Making a move: Final details of the scheme will be unveiled by Chancellor Rishi Sunak
While many small firms struggled to get hold of CBILS, MPs and business lobby groups reported a huge unmet demand for loans among medium-sized to larger businesses.
Those companies will be hoping the Coronavirus Large Business Interruption Loan Scheme (CLBILS) will act as a sticking-plaster until the Covid-19 lockdown ends and they can get back up and running. Final details of the scheme will be unveiled today by Chancellor Rishi Sunak ahead of its launch on Monday.
All firms with a turnover of more than £45m will now be able to borrow up to £25m through the low-interest Government-guaranteed scheme, while those which make more than £250m can borrow up to £50m.
Though the introduction of CLBILS will come as a relief for larger companies, it will not address much of the criticism which has already been levelled at the Government’s coronavirus business bailout schemes.
The existing smaller CBILS is designed to help small and medium-sized firms borrow up to £5m, where their operations or cash flow has been disrupted by the Covid-19 lockdown and they desperately need money.
These loans, doled out by High Street lenders, were designed to prevent the smaller businesses which form the backbone of Britain’s economy from falling apart. And as an incentive to banks to make the loans, t h e Government announced it would guarantee 80 per cent of any losses the banks suffered under CBILS.
But the launch of the scheme has been beset by controversy and confusion. by Lucy White Only £1.1 billion has been handed out so far, a far cry from the £330 billion which Sunak envisioned when launching his string of business bailouts. And only one in five of the 28,460 formal applications for a CBILS loan has been approved by banks – or 6,020 – meaning many cash-strapped businesses are still clambering to make ends meet.
Mike Cherry, chairman of the Federation of Small Business, said feedback had been that the process was ‘very demanding’. Sunak has already had to modify the scheme to ensure banks weren’t prioritising their own high-interest commercial loans. And even the Financial Conduct Authority has stepped in, writing a letter to lenders this week urging them to get money out of the door faster.
For larger firms, the Bank of England’s Covid-19 Corporate Financing Facility (CCFF) has not been as successful as hoped. The CCFF is designed to take the pressure off bigger companies by buying their newly issued short-term debt, giving them money so they can pay for urgent outgoings such as wages and supplier invoices.
And although the facility is potentially unlimited, with Bank of England governor Andrew Bailey promising to do ‘whatever it takes’ to keep the economy on track, only £7.6 billion has been lent so far.
Part of the problem is that the business needs to be categorised by a credit ratings agency as ‘investment grade’, meaning it should easily be able to pay back the Bank of England’s loan. But analysis by ratings agency Fitch showed only around 100 companies in the whole of the UK are in this bracket.

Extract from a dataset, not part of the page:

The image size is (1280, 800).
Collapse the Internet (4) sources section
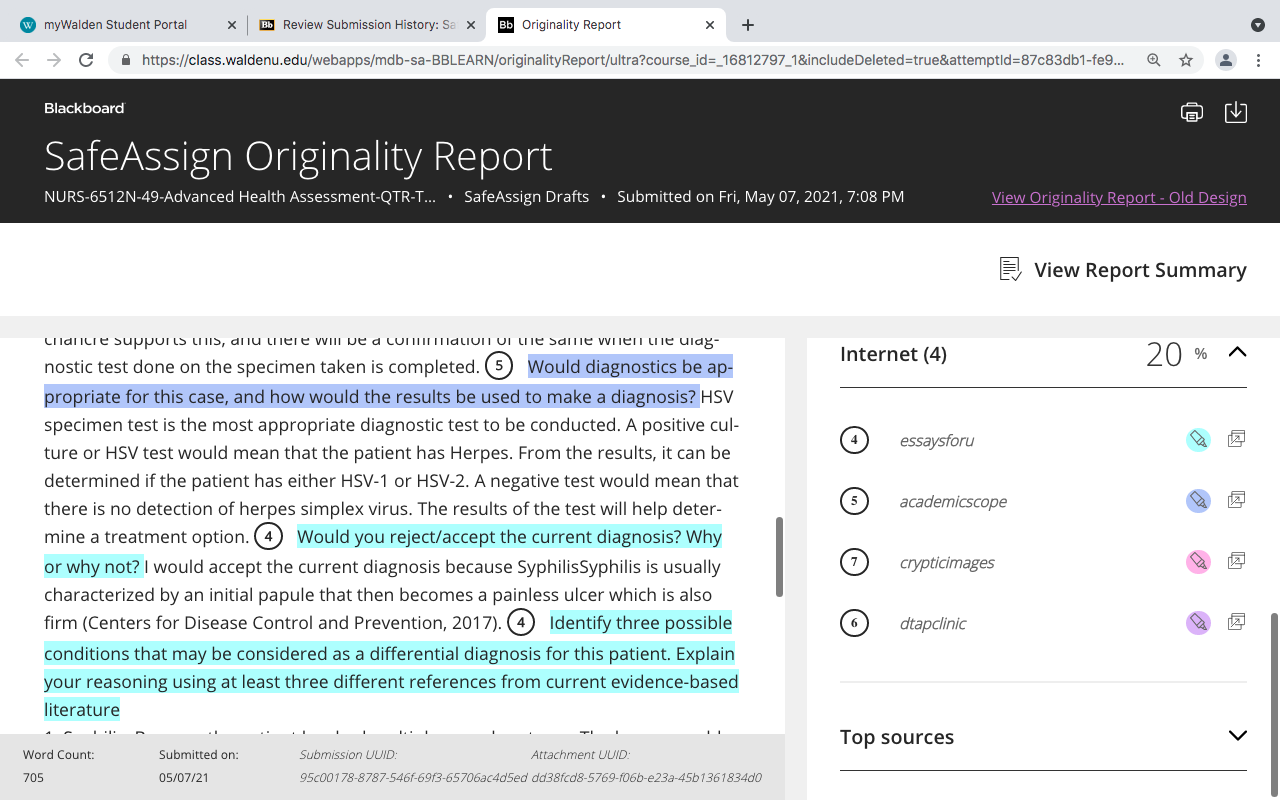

So if businesses were already struggling at the beginning of March – as many were especially, after a torrid time on the High Street – they will have little luck in getting relief under the CCFF.
A grant system announced by Sunak for all small businesses sounded like it would be more simple to administer. Any firm which receives small business rates relief, because its property has a rateable value of under £15,000, is automatically eligible for a £10,000 grant.
But property adviser Altus Group claims just 9 per cent of the £11 billion earmarked by the Government under this scheme has reached struggling small companies, most of which can no longer operate under lockdown rules. Firms should not need to apply for the grants, which are being doled out by local councils. But many have been inundated by the work.
Altus’s Robert Hayton branded the delays ‘unacceptable’, adding: ‘The money needs to get to those most in need far quicker.’
Companies in the retail, hospitality and leisure sector – which has been hit particularly hard by the coronavirus lockdown – can claim a little more, and are eligible for a £25,000 grant if their property’s rateable value is between £15,001 and £51,000. But this scheme too has been beset by delays.